Cross Validation is not a difficult topic. But when it comes to understanding how to get the tuning parameter using Cross Validation, a lot of people get confused. Hopefully, this blog might help out a little bit.
Let’s start from the beginning.
What is Cross Validation?
Cross Validation is a general technique used to identify the better performing model out of a bunch of given models.
Let’s say we have some data and we divide it into train and test,
something like this —
But, why only this 25% is used to test? Why not the starting 25%? Even if we randomly take a certain 25% data, then why only that? The point is that if we train a model with a certain 75% data and use a certain 25% data for testing, then we’ve introduced data bias in our model — it works well for ‘that’ 75% and ‘that’ 25%. It also begs the following questions — is only a certain 25% of data good for testing and only a certain 75% data good for training?
Wouldn’t it be better if we somehow get to leverage the whole data set for testing as well as training?
And this is where K‑fold Cross Validation comes into play.
Basic Idea
Let’s say we have some data like so -
D = {x1y1, x2y2, .… xnyn}
and some ML models m (1, 2,..c)
By the way, are these models yet? I guess not! These are not ready yet to do any predictions. They are simply a configuration of predictor and feature variables. They will only become a models once they pass through a data set. So, these m algorithms can be any mix of algorithms that you think should solve your problem — like for classification problem these can be logistic regression, SVM, Neural Nets, etc.
Anyhow, so here’s what K‑fold CV does -
Step 1 — Set some value of K. 5 or 10 are very common choices. Now, shuffle/permute the data randomly once.
Step 2 — Split the data into K folds (let’s say 5).

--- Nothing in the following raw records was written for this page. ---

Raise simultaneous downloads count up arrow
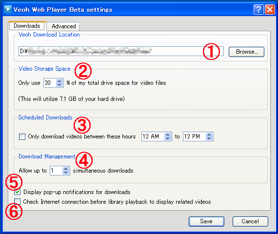 [x=66, y=169]
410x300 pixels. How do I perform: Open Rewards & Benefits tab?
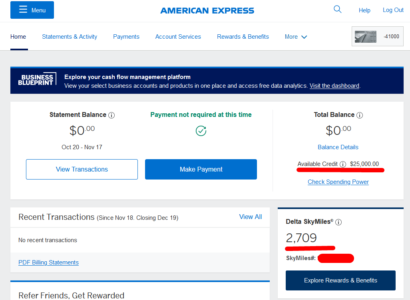coord(243,37)
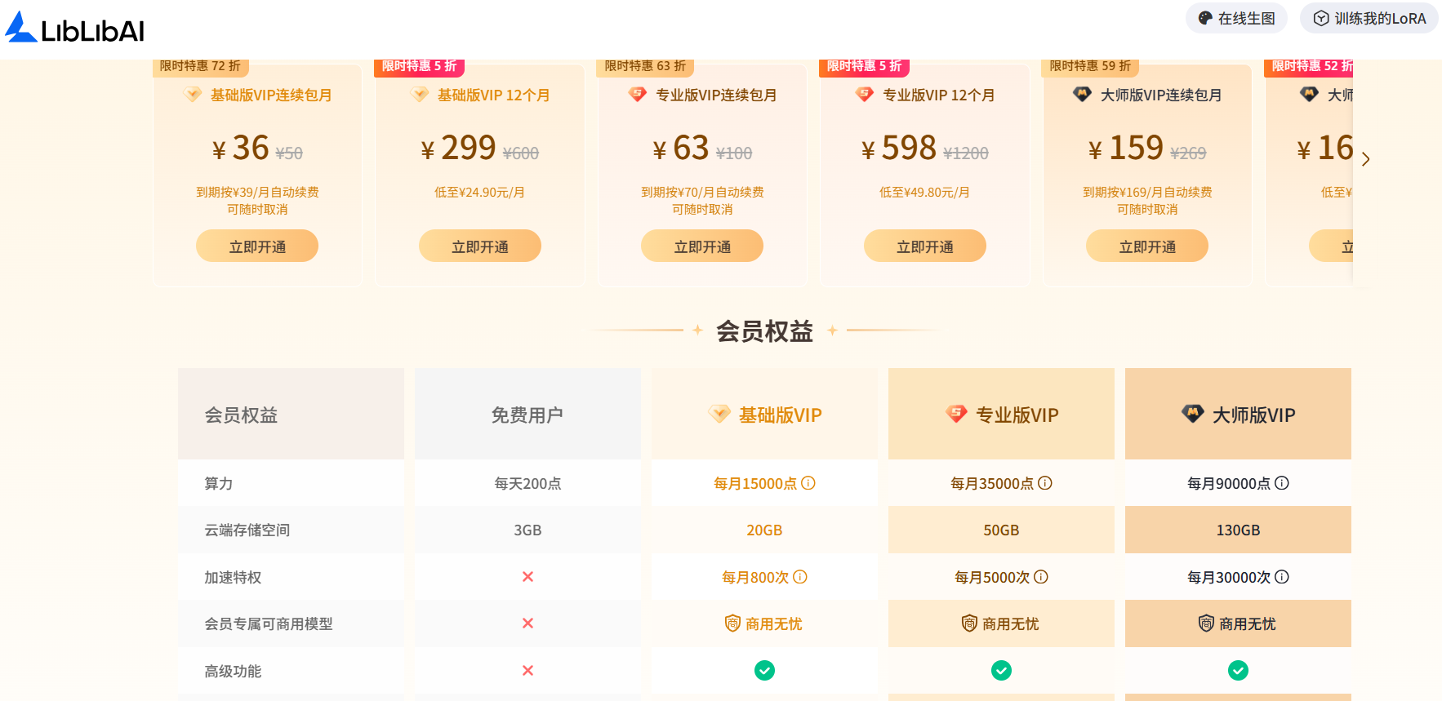Image resolution: width=1442 pixels, height=701 pixels.
Task: Click the green checkmark under 基础版VIP 高级功能
Action: point(764,670)
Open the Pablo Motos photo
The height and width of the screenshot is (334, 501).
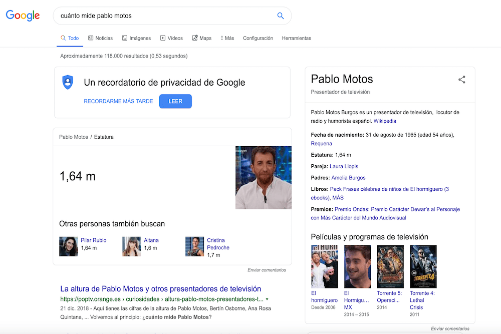[264, 177]
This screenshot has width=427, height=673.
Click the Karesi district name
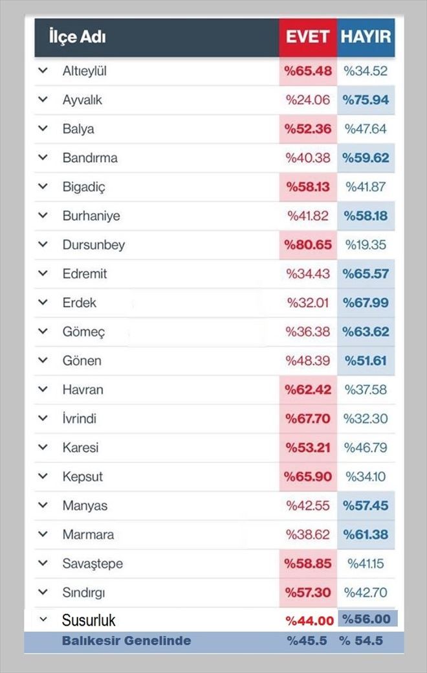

Step 3 — This is just for illustration purposes. Since there are k‑folds (5 in this case), each ML algorithm will go through k iterations of training — testing
For each of the iterations shown above, we have a test set and the rest is training set. Now, for each algorithm m in your set —
- Train the model on Iteration 1 training set and get the error by using its test set.
- Train the model on Iteration 2 training set and get the error by using its test set.
.…. and so on for K iterations. Now, find the average error as (1/k) x (sum of all errors). Note that these will be misclassified cases for classification problems and residuals for regression problems. Instead, we can also find out accuracy for classification problems.
We repeat the above for all our algorithms and choose the one that has lowest average error (or highest accuracy).
So, what do we gain by this exercise? Just this — If there was going to be some bias in our final model due to data selection bias, then we have gotten rid of that and have hopefully selected a better model.
How can K‑Fold CV be used for Complexity Parameter?
When we build a tree, we run the chance of building a big, overfitted tree. Think about it, if there’s nothing stopping tree generation then it will try to fit the train data as best as possible. Overfitting would simply mean that prediction might not be good for test data. So, how do we go around this problem? Well, we need to ‘prune’ our trees.
And so what’s pruning? It’s merging of nodes to make the tree shorter. As shown below, the tree is pruned at t2 node.
As you can guess, the more pruned a tree is, the more Sum of Squared Error (in case of regression trees) or more misclassification error (in case of classification trees) it would have — tree with just node would have the most error (most underfit tree) and the largest tree would have the least error (most overfit tree). The job of pruning is to find the balance here — so that we are able to identify a tree model that does not over or under fit. And pruning does this by something called Cost Complexity Pruning.
In simple words, the idea is this — we add this extra term α|T | (Tree Cost Complexity) to the total cost and we seek to minimize the overall cost. |T| is the total number of terminal nodes in the tree and α is the complexity parameter. In other words, this term is basically penalizing big trees — when the number of leaves in the tree increase by one, the cost increases by α. Depending on the value of α(≥ 0) a complex tree that makes no errors may now have a higher total cost than a small tree that makes a number of errors! This is how this term enables us to find a good tree.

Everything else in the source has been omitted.